▸ Task description
Output, word for word, the stretch of the Aeolus reentry article from "Launched in August" through "Atlantic ground tracks.".

▸ Passage provided
______________________________
Paris: The European Space Agency’s (ESA) Aeolus has become the first ever dead satellite that was assisted back to earth in a bid to avoid space debris.
The Aeolus spacecraft, also known as ESA’s wind mission, was guided to re-enter Earth’s atmosphere, after running out of fuel by the mission officials at ESA. It landed in Antarctica July 28.
The US Space Command “confirmed Aeolus reentered Earth’s atmosphere 28 July at around 21:00 CEST (12:30 am IST) above Antarctica,” ESA Aeolus Mission wrote on Twitter.
Launched in August 2018 to monitor Earth’s winds, the 1,360 kilograms satellite surpassed scientific expectations and exceeded its planned life in orbit. It has been hailed as one of ESA’s most successful Earth observation missions.
The reentry comes after a series of complex manoeuvres that lowered Aeolus’ orbit from an altitude of 320 km to just 120 km to reenter the atmosphere and burn up.
Crucially, these manoeuvres — the first assisted reentry of its kind — positioned Aeolus so that any pieces that may not have burned up in the atmosphere would fall within the satellite’s planned Atlantic ground tracks.
“This pioneering reentry was a monumental task faced with determination, skill and effort to make space safer and more sustainable,” Tommaso Parrinello, Aeolus and CryoSat ESA Mission Manager wrote on Twitter.
“Every team involved, from the Aeolus mission team to mission control, space debris and industry, has achieved something truly special,” Parrinello added.
After running out of fuel and without intervention, Aeolus would have reentered Earth’s atmosphere naturally within a few weeks from now — but with no control over where this would happen. But, ESA went above and beyond for Aeolus and attempted a new way of assisting its reentry to make it even safer.
A team of spacecraft engineers, flight dynamics experts and space debris specialists at ESA’s ESOC mission control centre in Germany used the satellite’s remaining fuel to carry out a series of burns to lower Aeolus and place it into the best position to reenter.
“This is quite unique, what we’re doing. You don’t find really examples of this in the history of spaceflight,” Holger Krag, head of ESA’s Space Debris Office, said during a press briefing.
“This is the first time to our knowledge [that] we have done an assisted reentry like this,” Krag added.
Satellites and rocket parts fall back to Earth roughly once a week, and pieces that survive have only very rarely caused any damage, so the risk of Aeolus causing harm was always incredibly small. In fact, the chance of being struck by a piece of debris is three times less than being struck by a meteorite.
The success of Aeolus’ reentry can potentially be applied for other satellites that are at the end of their lives, the officials said.
Aeolus mission not only benefited science in terms of contributing to climate research, but its data were also used operationally in weather forecasts, which proved essential during the Covid lockdown when aircraft, which carry weather instruments, were grounded, they said.
______________________________
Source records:
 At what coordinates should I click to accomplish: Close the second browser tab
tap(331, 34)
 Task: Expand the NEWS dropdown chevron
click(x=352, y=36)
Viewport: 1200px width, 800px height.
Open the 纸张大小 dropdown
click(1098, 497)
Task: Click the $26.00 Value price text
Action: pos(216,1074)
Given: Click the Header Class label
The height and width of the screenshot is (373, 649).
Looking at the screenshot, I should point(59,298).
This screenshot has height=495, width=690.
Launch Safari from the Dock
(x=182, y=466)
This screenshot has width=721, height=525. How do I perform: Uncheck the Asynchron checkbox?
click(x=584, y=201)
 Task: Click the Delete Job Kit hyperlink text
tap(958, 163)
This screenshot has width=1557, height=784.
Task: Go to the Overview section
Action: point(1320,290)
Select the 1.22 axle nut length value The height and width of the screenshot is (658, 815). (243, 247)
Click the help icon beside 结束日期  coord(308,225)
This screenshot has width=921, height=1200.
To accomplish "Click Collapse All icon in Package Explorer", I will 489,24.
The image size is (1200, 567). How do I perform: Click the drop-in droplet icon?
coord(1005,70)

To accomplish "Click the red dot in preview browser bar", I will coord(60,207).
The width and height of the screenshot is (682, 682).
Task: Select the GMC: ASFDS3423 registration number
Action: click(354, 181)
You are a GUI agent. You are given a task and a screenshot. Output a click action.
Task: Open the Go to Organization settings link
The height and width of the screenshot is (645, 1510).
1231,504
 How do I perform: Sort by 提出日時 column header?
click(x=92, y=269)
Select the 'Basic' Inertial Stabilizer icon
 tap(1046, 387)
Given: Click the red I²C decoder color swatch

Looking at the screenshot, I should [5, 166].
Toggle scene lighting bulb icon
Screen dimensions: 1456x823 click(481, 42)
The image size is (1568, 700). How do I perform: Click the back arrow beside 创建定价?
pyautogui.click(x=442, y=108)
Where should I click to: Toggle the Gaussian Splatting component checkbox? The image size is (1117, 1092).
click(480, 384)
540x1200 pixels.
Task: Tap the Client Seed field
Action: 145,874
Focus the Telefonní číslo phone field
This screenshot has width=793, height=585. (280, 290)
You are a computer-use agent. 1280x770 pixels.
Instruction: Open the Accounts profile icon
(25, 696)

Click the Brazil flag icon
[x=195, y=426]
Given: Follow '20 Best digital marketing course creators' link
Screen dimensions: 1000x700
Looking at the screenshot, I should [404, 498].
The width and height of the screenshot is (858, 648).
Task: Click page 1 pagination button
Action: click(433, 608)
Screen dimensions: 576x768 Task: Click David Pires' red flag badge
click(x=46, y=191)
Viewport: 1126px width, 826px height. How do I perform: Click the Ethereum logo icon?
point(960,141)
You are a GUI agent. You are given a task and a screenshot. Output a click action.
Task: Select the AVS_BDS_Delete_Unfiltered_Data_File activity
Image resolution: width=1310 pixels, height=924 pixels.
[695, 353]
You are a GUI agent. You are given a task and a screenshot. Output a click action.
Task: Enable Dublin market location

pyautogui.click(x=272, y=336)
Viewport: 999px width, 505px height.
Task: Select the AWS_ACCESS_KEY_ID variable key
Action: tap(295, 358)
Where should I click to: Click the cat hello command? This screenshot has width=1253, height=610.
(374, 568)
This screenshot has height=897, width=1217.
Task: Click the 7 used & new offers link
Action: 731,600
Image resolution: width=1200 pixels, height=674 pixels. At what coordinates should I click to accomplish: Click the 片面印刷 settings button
______________________________
▸ Your solution
Launched in August 2018 to monitor Earth’s winds, the 1,360 kilograms satellite surpassed scientific expectations and exceeded its planned life in orbit. It has been hailed as one of ESA’s most successful Earth observation missions.
The reentry comes after a series of complex manoeuvres that lowered Aeolus’ orbit from an altitude of 320 km to just 120 km to reenter the atmosphere and burn up.
Crucially, these manoeuvres — the first assisted reentry of its kind — positioned Aeolus so that any pieces that may not have burned up in the atmosphere would fall within the satellite’s planned Atlantic ground tracks.